Information regarding Coronavirus (COVID-19)
Guidelines: Depositions by Videoconference
The following guidelines are offered to Oklahoma trial judges who may have attorneys wishing to conduct depositions by videoconference. These guidelines are being distributed to all trial judges and to the Chair and Vice Chair of the Litigation Section of the Oklahoma Bar Association.
- Rule 34, titled Videoconferencing in the District Courts, authorizes the use of videoconferencing in all stages of civil or criminal proceedings. See Paragraph A.10, District Court Rule 34, Title 12, Chapter 2, Appendix.
- If all parties are in agreement, they may request approval from the trial judge to conduct a deposition using videoconference. Counsel should present their agreed plan to the judge for approval and indicate that all participants stipulate to the proposed procedure.
- The provisions of Rule 34 shall generally apply, including the authority for administering oaths remotely.
- With the increased traffic on local internet networks, videoconferencing may be unreliable in some locations. An occasional “glitch” or delay in the audio or video connection should not be deemed fatal to the overall validity of the proceeding.
- Barring exceptional circumstances, in a video deposition the Court Reporter should be able to see and hear the witness and the lawyer conducting the primary examination. However, if other counsel in the matter are unable to connect via video, the trial judge may authorize those participants to listen and make routine objections via an audio-only connection. Depositions where a large number of exhibits will be used, or where substantial objections or argument of counsel are anticipated, are NOT suitable for audio-only participation.
Also, please be aware of paragraph C of 12 O.S. §3230, which provides authority for depositions taken by means OTHER than stenographic reporting, and also provides for telephonic depositions. Paragraph C.6 states:
- The parties may stipulate in writing or the court may upon motion order that a deposition be taken by telephone or other remote electronic means. For the purposes of this section, subsection A of Section 3228, and paragraphs 1 of subsections A and B of Section 3237of this title, a deposition taken by such means is taken in the county and state and at the place where the deponent is to answer questions.
PRACTICAL “HOW TO” INFORMATION FOR VIDEO DEPOS:
Note - we cannot endorse or officially sponsor a particular video platform. This information is provided merely as a resource. Your local attorneys or reporters may find this useful. Other platforms may also be quite suitable for this purpose.
- It is our understanding that many court reporters are using Zoom as a way to do remote depositions. Also, RingCentral (part of the Ring security company) has similar functionality as Zoom.

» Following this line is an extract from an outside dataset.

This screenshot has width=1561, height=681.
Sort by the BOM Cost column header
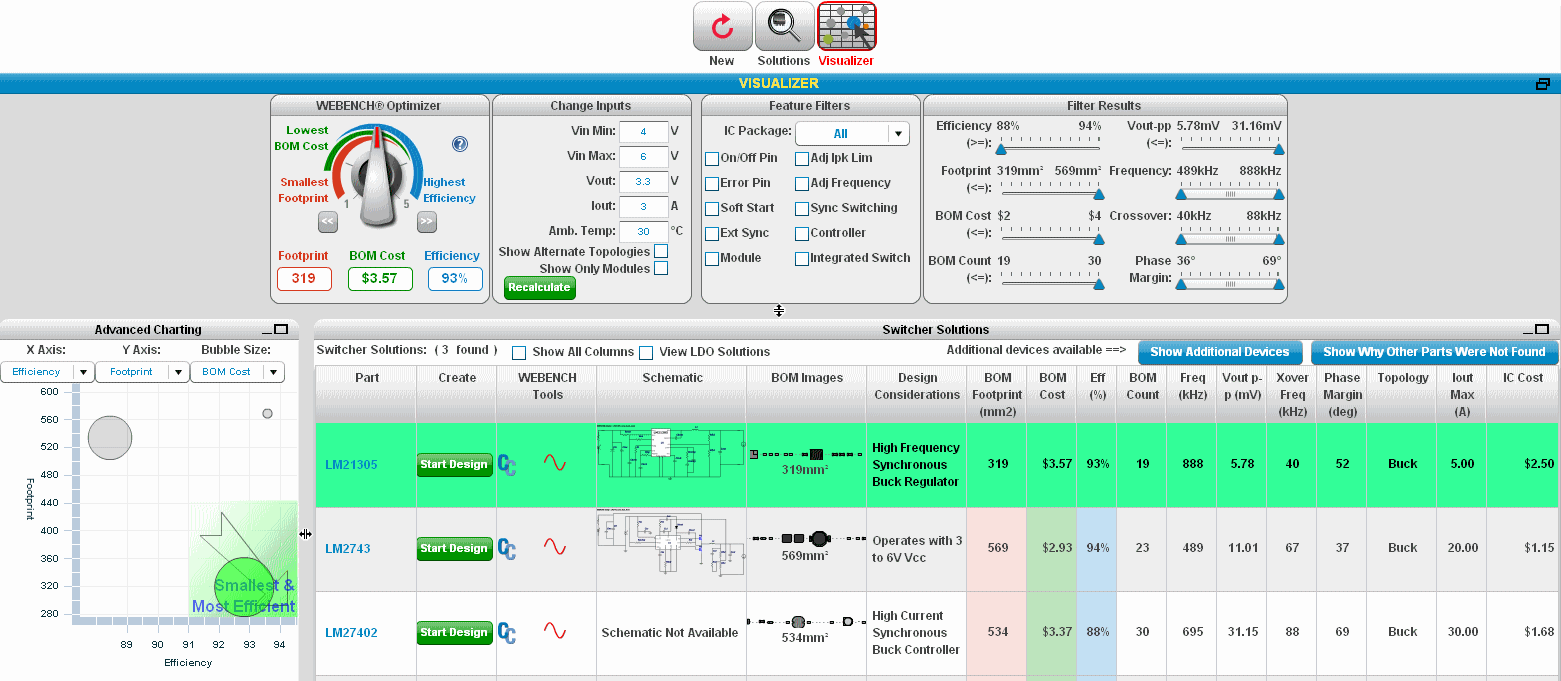(1052, 386)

- A court reporting firm in California posted a webinar on March 21, where they explain using Zoom for depositions, along with a mock deposition showing how they instruct the participants, deal with exhibits, swear in the witness, etc.
- Webinar by Steno “How Court Reporters Can Prepare for and Take Remote Depositions” using Zoom (video)
- It is our understanding that there’s also a function of Zoom (and RingCentral) where the attorney and witness/client can exit the deposition “room” and enter a private breakout room and then return to the depo room after conferring.
- No additional equipment is required to participate in a Zoom video deposition (and possibly RingCentral) - most people have a mobile device that allows them to access the proceeding.